Teriyaki sauce and soy sauce are two culinary elements that have become almost universal in use. Although both are used frequently even in the same dishes, they vary significantly in a number of ways. Not only is the flavor different, but the ingredients are as well. They are also used on different occasions in the culinary world.
Soy sauce produces a flavor commonly associated with Asian cuisine. It is basically composed of a water and salt base with the addition of fermented soybean paste. Teriyaki sauce utilizes soy sauce as an actual base but includes a number of other ingredients.
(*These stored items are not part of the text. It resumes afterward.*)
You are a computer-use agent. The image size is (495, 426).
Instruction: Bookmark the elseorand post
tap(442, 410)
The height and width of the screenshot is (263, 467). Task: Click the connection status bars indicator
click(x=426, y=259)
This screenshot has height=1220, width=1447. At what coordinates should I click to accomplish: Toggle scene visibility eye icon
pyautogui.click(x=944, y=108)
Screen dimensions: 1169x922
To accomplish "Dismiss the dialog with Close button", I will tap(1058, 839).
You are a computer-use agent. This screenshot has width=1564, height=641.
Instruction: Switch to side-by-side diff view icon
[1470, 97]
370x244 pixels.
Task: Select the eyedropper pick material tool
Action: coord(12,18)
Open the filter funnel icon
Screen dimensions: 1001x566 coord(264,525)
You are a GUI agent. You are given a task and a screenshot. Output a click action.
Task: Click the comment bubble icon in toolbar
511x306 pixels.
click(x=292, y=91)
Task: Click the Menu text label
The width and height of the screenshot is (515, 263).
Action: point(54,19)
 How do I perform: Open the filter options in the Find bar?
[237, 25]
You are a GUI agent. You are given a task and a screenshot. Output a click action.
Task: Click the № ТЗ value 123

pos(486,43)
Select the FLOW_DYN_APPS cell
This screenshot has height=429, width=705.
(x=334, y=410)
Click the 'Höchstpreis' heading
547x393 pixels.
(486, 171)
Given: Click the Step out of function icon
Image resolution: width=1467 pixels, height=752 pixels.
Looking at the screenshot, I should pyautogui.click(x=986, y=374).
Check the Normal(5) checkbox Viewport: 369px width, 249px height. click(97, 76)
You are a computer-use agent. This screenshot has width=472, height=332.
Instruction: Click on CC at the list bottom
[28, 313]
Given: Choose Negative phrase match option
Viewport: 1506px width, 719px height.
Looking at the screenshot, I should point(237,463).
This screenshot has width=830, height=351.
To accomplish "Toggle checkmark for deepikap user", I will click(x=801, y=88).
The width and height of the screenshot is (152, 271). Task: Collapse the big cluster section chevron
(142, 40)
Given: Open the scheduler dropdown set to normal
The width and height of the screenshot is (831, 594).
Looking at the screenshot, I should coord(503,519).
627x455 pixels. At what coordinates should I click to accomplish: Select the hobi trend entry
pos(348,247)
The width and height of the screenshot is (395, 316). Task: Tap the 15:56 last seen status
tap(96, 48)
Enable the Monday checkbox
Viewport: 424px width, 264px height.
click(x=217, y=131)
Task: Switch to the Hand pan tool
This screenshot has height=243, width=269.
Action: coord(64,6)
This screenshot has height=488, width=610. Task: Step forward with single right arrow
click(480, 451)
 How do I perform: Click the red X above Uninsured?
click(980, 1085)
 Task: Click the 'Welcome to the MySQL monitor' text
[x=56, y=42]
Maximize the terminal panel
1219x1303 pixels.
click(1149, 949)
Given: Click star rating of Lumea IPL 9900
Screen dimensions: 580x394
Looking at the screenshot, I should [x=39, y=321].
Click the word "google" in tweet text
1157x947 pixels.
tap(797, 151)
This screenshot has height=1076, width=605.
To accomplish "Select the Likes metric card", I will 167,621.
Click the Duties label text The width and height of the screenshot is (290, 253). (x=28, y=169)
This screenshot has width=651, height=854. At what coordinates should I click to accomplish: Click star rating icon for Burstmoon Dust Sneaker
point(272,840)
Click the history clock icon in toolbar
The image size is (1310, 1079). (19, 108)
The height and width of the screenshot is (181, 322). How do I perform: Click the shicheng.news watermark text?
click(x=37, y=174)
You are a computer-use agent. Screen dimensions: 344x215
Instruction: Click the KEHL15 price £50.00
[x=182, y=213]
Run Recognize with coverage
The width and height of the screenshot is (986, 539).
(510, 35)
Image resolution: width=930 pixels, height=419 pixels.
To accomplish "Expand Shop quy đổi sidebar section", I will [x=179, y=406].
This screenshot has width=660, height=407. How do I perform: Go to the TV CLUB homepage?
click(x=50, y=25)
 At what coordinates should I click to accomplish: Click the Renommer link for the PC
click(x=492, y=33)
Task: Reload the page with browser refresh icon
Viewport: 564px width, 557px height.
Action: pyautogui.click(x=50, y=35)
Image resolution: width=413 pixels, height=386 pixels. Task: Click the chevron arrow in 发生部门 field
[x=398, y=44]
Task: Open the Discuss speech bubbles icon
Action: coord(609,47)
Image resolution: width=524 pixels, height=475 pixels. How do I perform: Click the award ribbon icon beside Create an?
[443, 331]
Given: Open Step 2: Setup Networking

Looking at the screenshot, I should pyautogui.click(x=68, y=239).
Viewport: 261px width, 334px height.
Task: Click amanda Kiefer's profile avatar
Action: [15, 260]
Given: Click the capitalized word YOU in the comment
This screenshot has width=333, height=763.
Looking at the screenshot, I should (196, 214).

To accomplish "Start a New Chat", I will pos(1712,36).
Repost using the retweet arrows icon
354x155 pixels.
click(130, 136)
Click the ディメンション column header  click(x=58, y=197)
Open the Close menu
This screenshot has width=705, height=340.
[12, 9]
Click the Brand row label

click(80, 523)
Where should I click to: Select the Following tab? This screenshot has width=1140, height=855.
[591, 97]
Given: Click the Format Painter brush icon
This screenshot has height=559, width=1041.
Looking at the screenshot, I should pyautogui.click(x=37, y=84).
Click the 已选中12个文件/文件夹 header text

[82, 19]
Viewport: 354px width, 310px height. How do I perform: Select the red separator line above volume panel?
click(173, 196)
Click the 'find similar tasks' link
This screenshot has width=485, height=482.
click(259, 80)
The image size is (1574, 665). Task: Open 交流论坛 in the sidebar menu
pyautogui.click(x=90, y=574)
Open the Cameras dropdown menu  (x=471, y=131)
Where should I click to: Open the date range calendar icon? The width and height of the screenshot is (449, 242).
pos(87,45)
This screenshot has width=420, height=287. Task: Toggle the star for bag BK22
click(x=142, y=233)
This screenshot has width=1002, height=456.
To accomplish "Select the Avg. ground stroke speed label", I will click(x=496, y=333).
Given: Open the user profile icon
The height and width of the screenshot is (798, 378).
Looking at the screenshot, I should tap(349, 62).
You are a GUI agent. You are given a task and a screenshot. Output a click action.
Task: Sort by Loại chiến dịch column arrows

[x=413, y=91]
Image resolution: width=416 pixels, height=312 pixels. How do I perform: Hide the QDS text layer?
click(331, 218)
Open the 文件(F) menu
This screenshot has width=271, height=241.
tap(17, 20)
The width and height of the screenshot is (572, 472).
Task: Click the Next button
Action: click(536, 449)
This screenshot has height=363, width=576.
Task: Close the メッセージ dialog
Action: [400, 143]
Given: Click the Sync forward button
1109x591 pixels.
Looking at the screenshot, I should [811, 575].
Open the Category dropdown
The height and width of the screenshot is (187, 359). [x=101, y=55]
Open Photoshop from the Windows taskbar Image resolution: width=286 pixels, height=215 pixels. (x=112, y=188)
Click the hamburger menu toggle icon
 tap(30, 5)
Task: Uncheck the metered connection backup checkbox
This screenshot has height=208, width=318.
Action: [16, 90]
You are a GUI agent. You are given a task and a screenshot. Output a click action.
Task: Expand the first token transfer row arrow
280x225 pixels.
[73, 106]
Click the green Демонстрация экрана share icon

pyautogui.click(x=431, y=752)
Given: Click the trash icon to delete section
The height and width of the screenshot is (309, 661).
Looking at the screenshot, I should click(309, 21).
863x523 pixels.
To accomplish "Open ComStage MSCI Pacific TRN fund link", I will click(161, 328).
It usually produces a sweeter flavor, while soy sauce is more salty in nature.
Both of these sauces are high in sugar and salt and are therefore available in reduced forms. Oftentimes at restaurants or in stores, a low-sodium soy sauce or low-sugar teriyaki sauce can be found. There is also a price disparity between teriyaki sauce and soy sauce. Typically, teriyaki sauce costs more. This makes sense given that more ingredients are in teriyaki sauce, which results in more labor and a greater initial expense.
While soy sauce is basically a derivative of the soybean with water and salt, teriyaki is slightly more complicated. Teriyaki includes all of the ingredients of soy sauce with brown sugar, ginger, and garlic in addition. To further complicate the process, some chefs like to prepare teriyaki sauce with sesame seed oil and green onions as well.
The method in which all of these ingredients are combined tends to vary from chef to chef. The ratio of ingredients is also not a constant. For example, one chef may go heavy on the ginger and garlic, while another might prefer less of these ingredients.
Teriyaki sauce and soy sauce both are very versatile in the culinary world. They are used for dipping, glazing, and marinating, as well as playing roles in bigger recipes. Soy sauce is used strictly for dipping more than teriyaki. One example of this is in the sushi realm, where almost no roll comes without the option of soy sauce.
Used more than people realize, teriyaki sauce and soy sauce exist in a number of popular platters and dishes that don’t advertise their use. Both sauces have also emerged onto the Western culinary scene, now being used in many Americanized versions of Asian dishes. While both sauces are similar in many ways, teriyaki is basically a jazzed up version of its soy little brother.